The OpenDocument XML.org web site is not longer accepting new posts. Information on this page is preserved for legacy purposes only. For current information on ODF, please see the OASIS OpenDocument Technical Committee.

An Antic Disposition

Syndicate content
Thinking the unthinkable, pondering the imponderable, effing the ineffable and scruting the inscrutable
Updated: 1 hour 39 min ago

Analysis of World Chess Champion Opening Repertoires

Wed, 2015-02-25 14:00

A quick test run of the FactoMineR package for R.   This package focuses on multivariate exploratory data analysis, such as Principle Components Analysis (for numerical data) and Correspondence Analysis (for categorical data).

In an earlier blog post I took a look at a large collection of chess games and tried to quantify the “first move” advantage in chess, in terms of ratings.   This time I’ll use the same large database of chess games, and look at opening repertoires.  A chess opening is a set of moves that a player uses at the start of the game in an attempt to steer the game to positions familiar to the player, and which align with that player’s style and preferences.  Such openings have descriptive, often colorful names, like King’s Gambit, Sicilian Poisoned Pawn, or Nimzo-Indian Defense, as well as a standard code, from the Encyclopedia of Chess Openings, like B07, C44 and E80.   There are 500 such “ECO” codes, from A00 to E99.

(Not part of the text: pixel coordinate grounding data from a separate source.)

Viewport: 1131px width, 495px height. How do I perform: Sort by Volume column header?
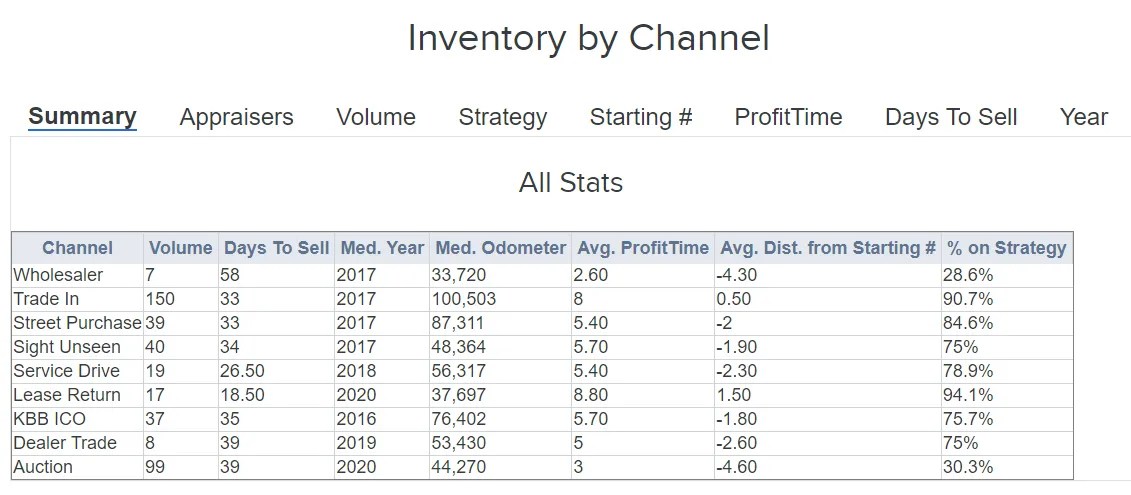tap(180, 248)
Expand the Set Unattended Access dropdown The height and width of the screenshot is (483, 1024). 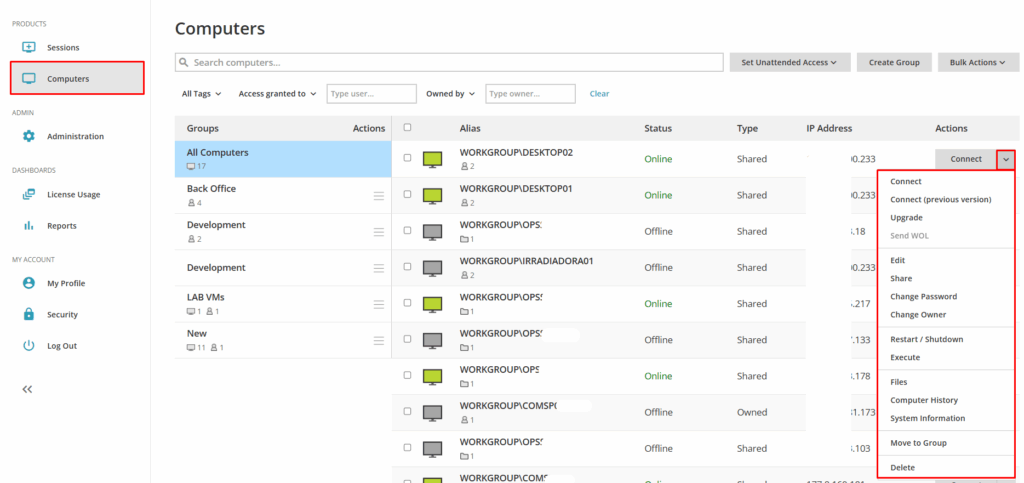(x=789, y=62)
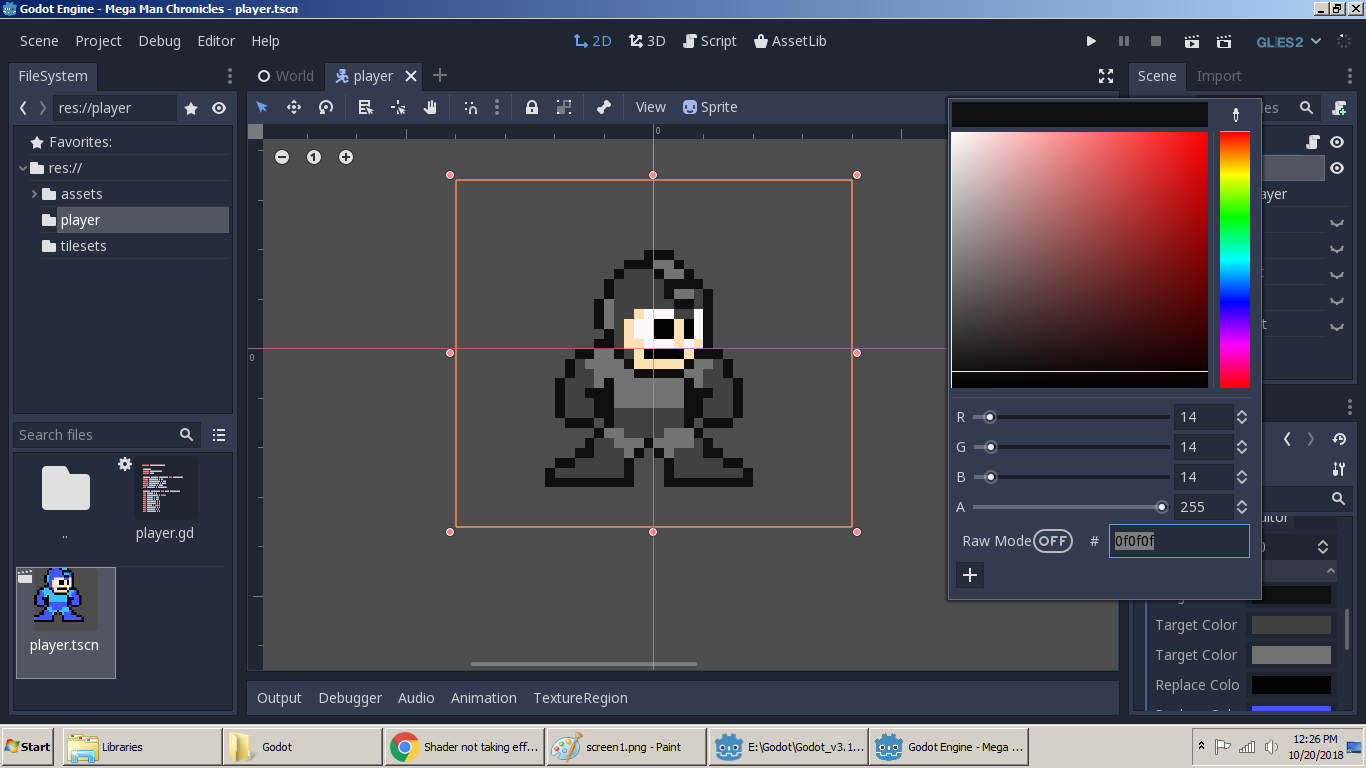Image resolution: width=1366 pixels, height=768 pixels.
Task: Reset zoom with the 1 icon in viewport
Action: pos(314,157)
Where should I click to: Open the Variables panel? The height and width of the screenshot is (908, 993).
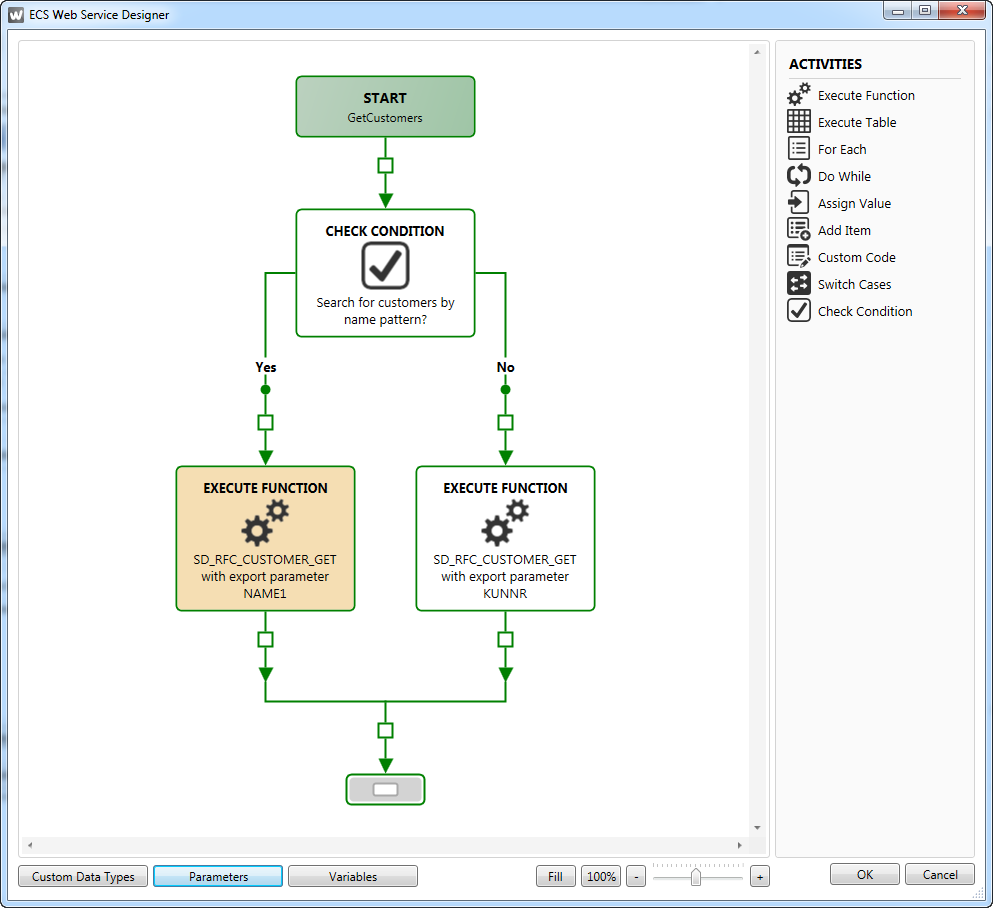353,877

I extracted games from all World Chess Champions, from Steinitz (1866) to Carlsen (2014) and calculated the percentage of the games for each player in each ECO code.   So each player’s opening repertoire is represented as a vector of 500 weights, summing to 1.0.   I then used FactoMineR’s PCA() method to extract principle components from this dataset.     The first two components extracted together represent around 42% of the total variance.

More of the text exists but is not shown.